ДАННЫЙ ОТРЫВОК –
В создателе «театра художника» есть что-то от ребенка. В гораздо большей степени, чем в любом другом творце. Он играет в театр, как в куклы, сочиняя на сцене сложную овеществленную среду, изобретая собственный язык символов, предметов, образов, любимых героев. В результате творит не столько «вторую реальность», как театральный режиссер, сколько реализует на планшете свои сны, фантазии, мысли и страхи.

Оставаясь ребенком, создатель «театра художника» всегда является философом. (Может быть, это обстоятельство тоже объясняет позднее мировое признание Кантора?) Мераб Мамардашвили сказал однажды, что философом можно стать только после 50-ти. Об авторе «театра художника» можно сказать то же самое. (Кстати, судьба Д. Крымова, о котором речь пойдет ниже, подтверждает этот тезис.)

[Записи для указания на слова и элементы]
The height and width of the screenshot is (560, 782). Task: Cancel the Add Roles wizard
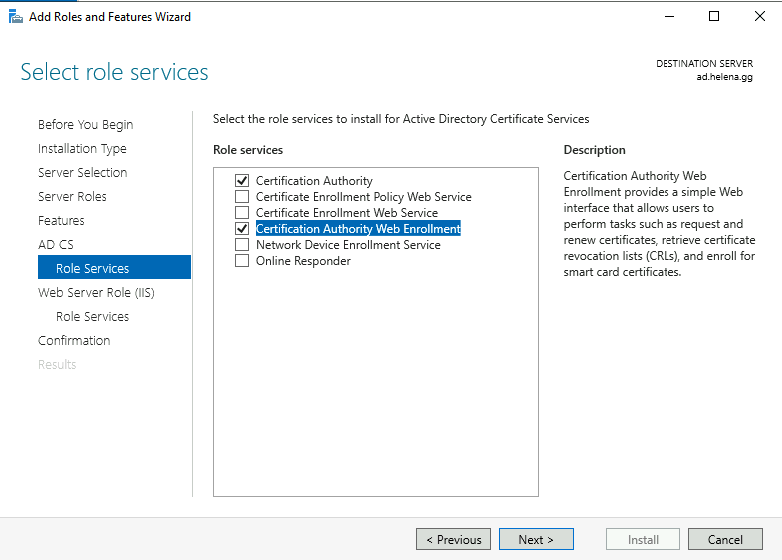(725, 540)
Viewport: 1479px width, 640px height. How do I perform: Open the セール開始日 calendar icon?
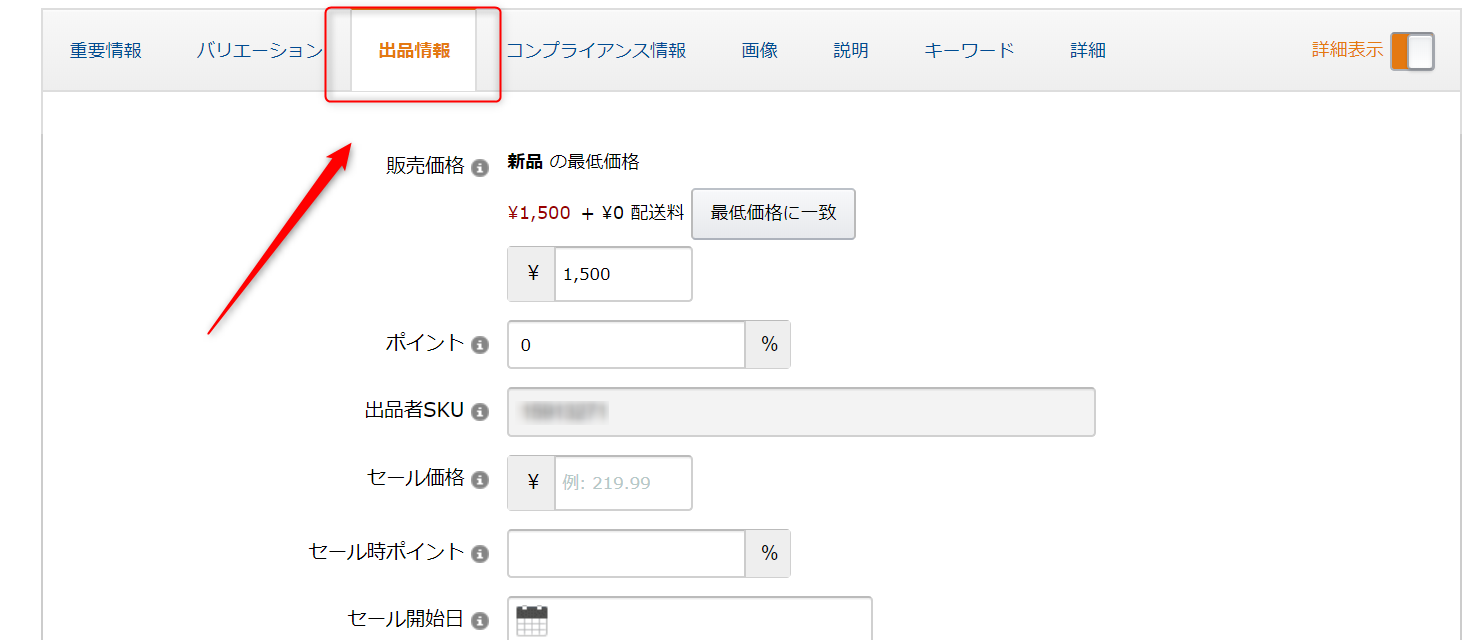click(x=532, y=621)
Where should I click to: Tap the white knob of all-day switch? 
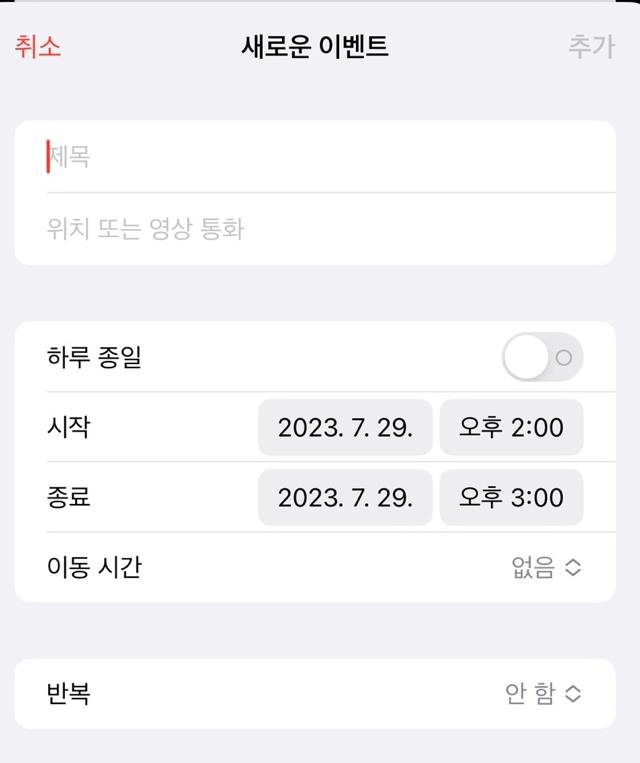pyautogui.click(x=527, y=357)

ЗАДАНИЕ 1 – Изложите отрывок о «театре художника» в двух предложениях.
ЗАДАНИЕ 2 – Перепечатайте из отрывка о «театре художника» всё, начиная со слов «Оставаясь ребенком, создатель» и вниз до слов «подтверждает этот тезис.)».

ВЕРНЫЙ ОТВЕТ 1 – Создатель «театра художника» похож на ребенка: он играет в театр, как в куклы, и воплощает на сцене свои сны, фантазии, мысли и страхи. При этом он всегда остается философом, а философом, по словам Мераба Мамардашвили, можно стать только после 50-ти.

ВЕРНЫЙ ОТВЕТ 2 –
Оставаясь ребенком, создатель «театра художника» всегда является философом. (Может быть, это обстоятельство тоже объясняет позднее мировое признание Кантора?) Мераб Мамардашвили сказал однажды, что философом можно стать только после 50-ти. Об авторе «театра художника» можно сказать то же самое. (Кстати, судьба Д. Крымова, о котором речь пойдет ниже, подтверждает этот тезис.)